2008-07-03 Thread Tim Clewlow

 Robert Watson wrote:
 On Thu, 3 Jul 2008, Lothar Braun wrote:

 Robert Watson wrote:

 My primary concern about some of these replacement installer
 projects
 is that they've placed a strong focus on making them graphical
 -- I
 actually couldn't care less about GUIs (and I think they
 actually
 hurt my configurations, since I use serial consoles a lot), but
 what
 I do want is a very tight and efficient install process, which I
 feel
 sysinstall does badly on (not just for the reasons you specify).

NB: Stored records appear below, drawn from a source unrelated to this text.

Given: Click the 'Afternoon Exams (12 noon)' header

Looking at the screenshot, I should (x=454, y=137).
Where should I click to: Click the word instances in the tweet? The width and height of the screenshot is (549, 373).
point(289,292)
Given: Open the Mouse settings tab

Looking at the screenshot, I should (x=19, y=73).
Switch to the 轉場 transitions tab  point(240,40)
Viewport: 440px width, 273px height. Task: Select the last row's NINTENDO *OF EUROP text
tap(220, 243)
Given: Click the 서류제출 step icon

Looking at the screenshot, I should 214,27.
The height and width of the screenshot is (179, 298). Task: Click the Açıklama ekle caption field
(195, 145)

 Hmm, how should a tight and efficient installation process look
 like
 in your opinion? And what are the other points that are bad in
 systinstall?

 For me, it's really about minimizing the time to get to a generic
 install from a CD or DVD.  Most of the time, I don't do a lot of
 customization during the install -- I configure machines using
 DHCP, I
 add most packages later, and I tend to use default disk layouts
 since my
 servers don't multi-boot and the defaults currently seem
 reasonable.

 I don't like being asked many more questions than whether or not
 to
 enable sshd, and what to set the root password to.  This means
 that I
 find our current distributions menu a bit inefficient (I don't
 want
 sub-menus, I just want checkboxes), and that the inconsistency in
 the
 handling of the space/enter/tab/cursor keys across different
 libdialog
 interfaces in the install is awkward.  The current generic and
 express
 installs seem to capture a lot of my desire, in that I can get a
 box
 installed in 5m including actual time to write out the file
 systems,
 which is great.  I really don't want to lose this with a new
 installer :-).

 What about having two utilities for the installation process?
 Something
 like a very small (non-gui/non-X) version of sysinstall that just
 installs a base system and only has the functionality to

 - partition/label a disk
 - configure the network (if needed for installation)
 - install the base system (or parts of it)
 - install a boot manager

 and a second utility sysconf that provides the other stuff like
 post
 installation system configuration (sshd, mouse), installing
 packages,
 etc. The second utility could have an X-based GUI without disturbing
 the
 installation process of serial console users or people that don't
 like X
 on their machines.

 Would that be a good idea?

 Best regards,
Lothar

I understand the desire to have an automated installer to make
things real easy for first time installation for new users. But many
people, including myself, will want to retain the current ability to
specify exactly what we want as well. So, why not have a single menu
at the start with 2 options:

1 - automatic desktop install (new user)
2 - traditional installer (veteran user)

Perhaps the automatic installer can just use whatever disk space it
finds (with suitable warnings) and attempt to install everything, ie
equivalent of choosing All at the 'select distributions' stage.
Maybe even do DHCP for net config. This would give a first time user
a working system with a nice shiny X to make them feel good about
choosing FreeBSD.

Yes, I know they could just go to pcbsd, but I would prefer to have
a new user at least attempt to learn proper sysadmin skills on
vanilla FreeBSD. And if a new user gives up just because the
installer is too confusing (especially the partitioner - it is
wonderfully powerful, but it does take a bit of getting used to)
then I think that is a shame.

My adjust for current exchange rate cents.

Tim.

This email has been checked for viruses. It has sufficient.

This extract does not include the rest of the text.